Work instruction: Output, word for word, each line from the one with "Increase Rows of text edit box value" through the end of the listing below, excluding every picture.

Material for this exercise:
━━━━━━
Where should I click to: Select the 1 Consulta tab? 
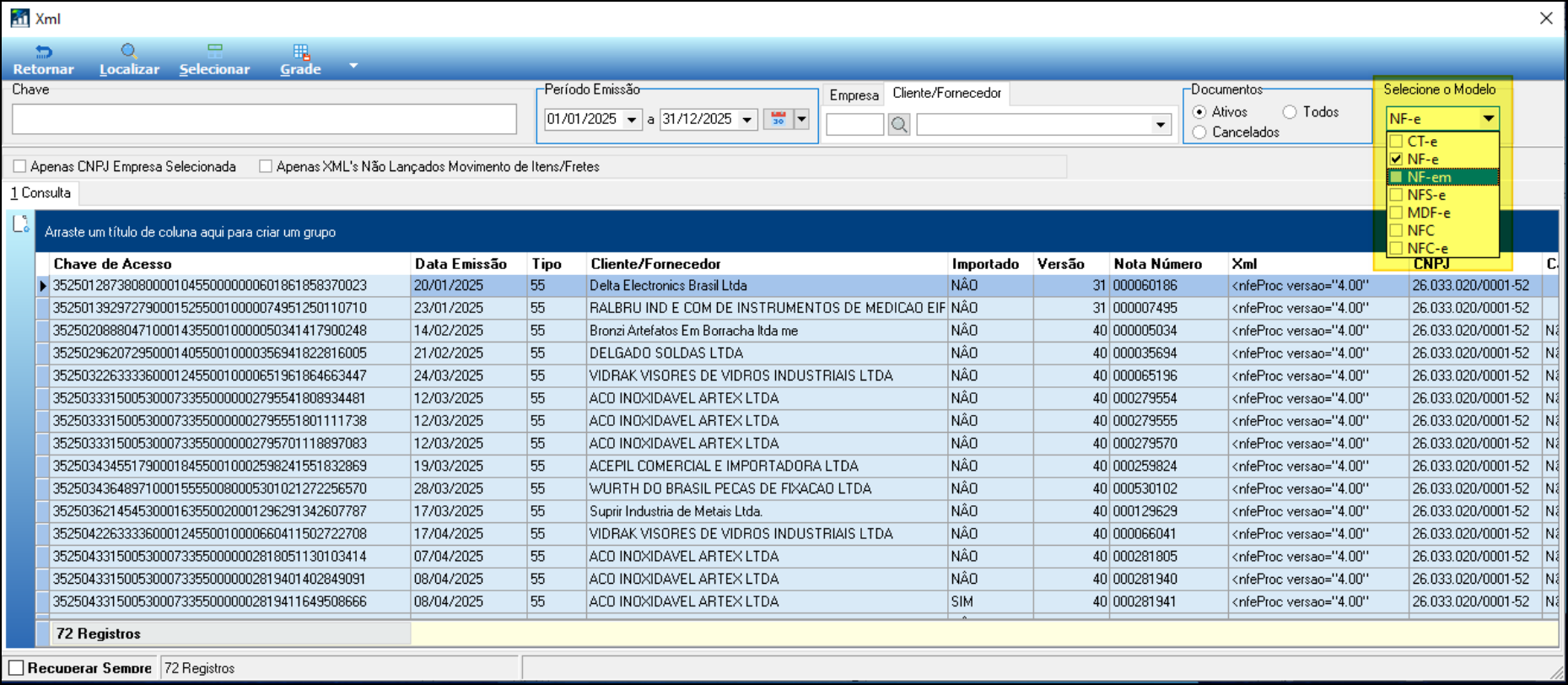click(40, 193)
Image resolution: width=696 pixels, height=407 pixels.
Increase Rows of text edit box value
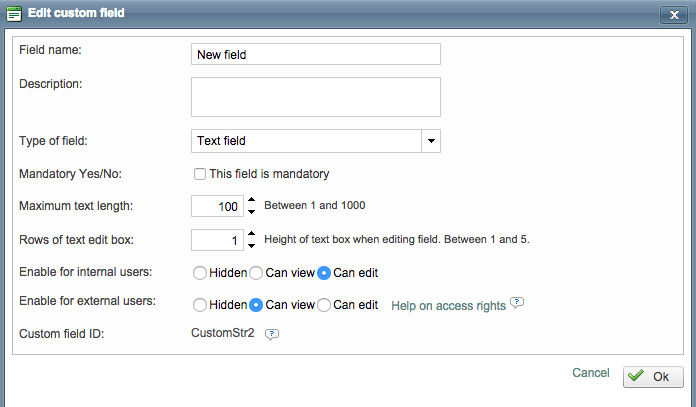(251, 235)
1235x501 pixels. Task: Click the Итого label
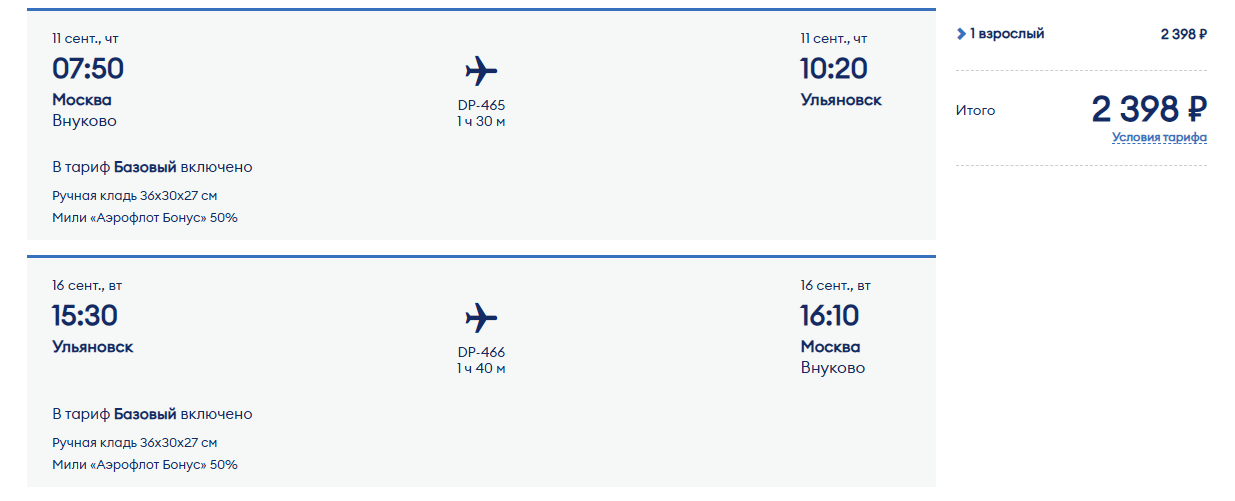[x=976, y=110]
━━━━━━
Solution to this task:
Increase Rows of text edit box value
(251, 235)
1235x501 pixels. Task: Click the Итого label
[x=976, y=110]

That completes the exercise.